Switching gears a bit, there are a lot of themes around women's issues in this book. Is that something that's really important to you?
“Oh yes, oh yes, oh yes! My next novel is about that. It’s called Muchachas. It’s a Spanish word because it’s nicer than the French word. So, it’s ‘girls’, but it’s about that double standard. In France and Europe — I don’t know about here — but we live in an a patriarchal world, that’s for sure. In France, women get a 25% lower salary doing the same job. In TV and the House of Parliament, it’s only men. I think for every 300 men, you have 20 women. What is that? I’m fighting just to be on the same ground, same salary, earn the same respect that men get. Women are good to go and get coffees….and what is that?
Another piece of that double standard is the way our society so often perceives successful women — as bossy. Do you think it's possible for a woman to be assertive without being seen as too aggressive?
“I think it’s difficult. It’s very difficult. I think you can try not to be a bitch on first impression. But, really, competition is so hard. I remember when I was a journalist; I was young. When I started I was 20 years old. I was working at a magazine, French Cosmopolitan, and I was about to leave for a two-week vacation. I had written all the articles, everything. I left them on my chief editor’s desk, went for vacation, and came back to find a girl had signed all my articles. I came back to find the paper was released, and my articles weren’t under my name, but hers! So, I went to the girl, grabbed her by the neck, put her against the wall, and said, “You are never going to do that again!” Punch. She never did it again. But, you have to stand up for yourself.”
Do you feel like it's tougher to get people to see you as a serious writer, because you're a woman?

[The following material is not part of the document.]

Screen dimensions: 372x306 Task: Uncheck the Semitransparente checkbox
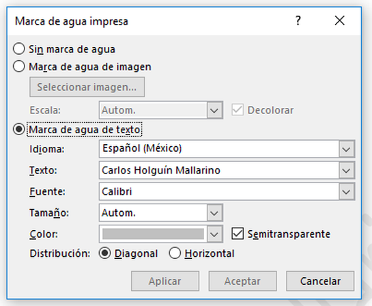pyautogui.click(x=238, y=234)
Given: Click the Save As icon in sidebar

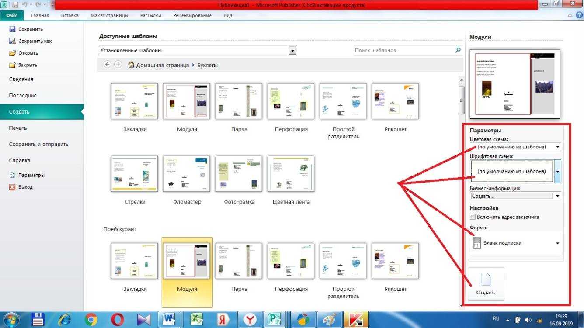Looking at the screenshot, I should [12, 41].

"Yes. If you are a female writer and you are successful, it’s because you’re blonde; you’re cute. I’m kidding. It’s because I work, I write, I read, and I spend time, you know, thinking. I have a brain. But yes, as soon as you are, I don’t know. Say you are blonde — oh la, la, she must be stupid. That drives me crazy sometimes. Look, I have a brain!”

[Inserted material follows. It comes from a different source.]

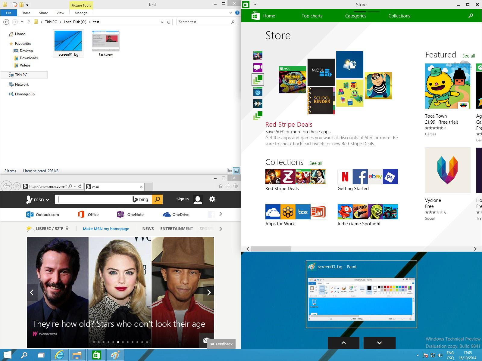The width and height of the screenshot is (482, 361).
Task: Select the sixth carousel dot on MSN
Action: [x=118, y=342]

Would you ever consider changing your appearance to dispel that myth around your success?
“No, no, never, never, never. I will never do that to myself. Never. I couldn’t do that.”
Because you think it's really important to make it clear that women can be both intelligent and attractive at the same time?
“Yes, yes. And, if you are born to do something in life, do it! But, don’t ask me to change or to be nice when I don’t want to be nice. That’s very important, you know. That’s why I think if you want to be true to your character, be true to yourself first. If you want to be true to your children, be true to yourself first. It’s all the same. I’ll never change anything. One time, I was married to a guy who was the head of the YSL corporation. It was a really chic life in Paris. We had all those parties that I had to be dressed up for, and I couldn’t dress up. It’s not my style, I don’t know how to walk on high heels. So, it was always a question: How are you going to be dressed tonight? Luckily, Saint Laurent made Le Smoking [tuxedo suit], which was for me was perfect. I was working the jacket all the time because it was like a jean for me! But, I couldn’t wear those crazy dresses — which were beautiful by the way, which I love to see on the runway, and I love to go to the collections — I couldn’t wear them! I couldn't change myself for them!"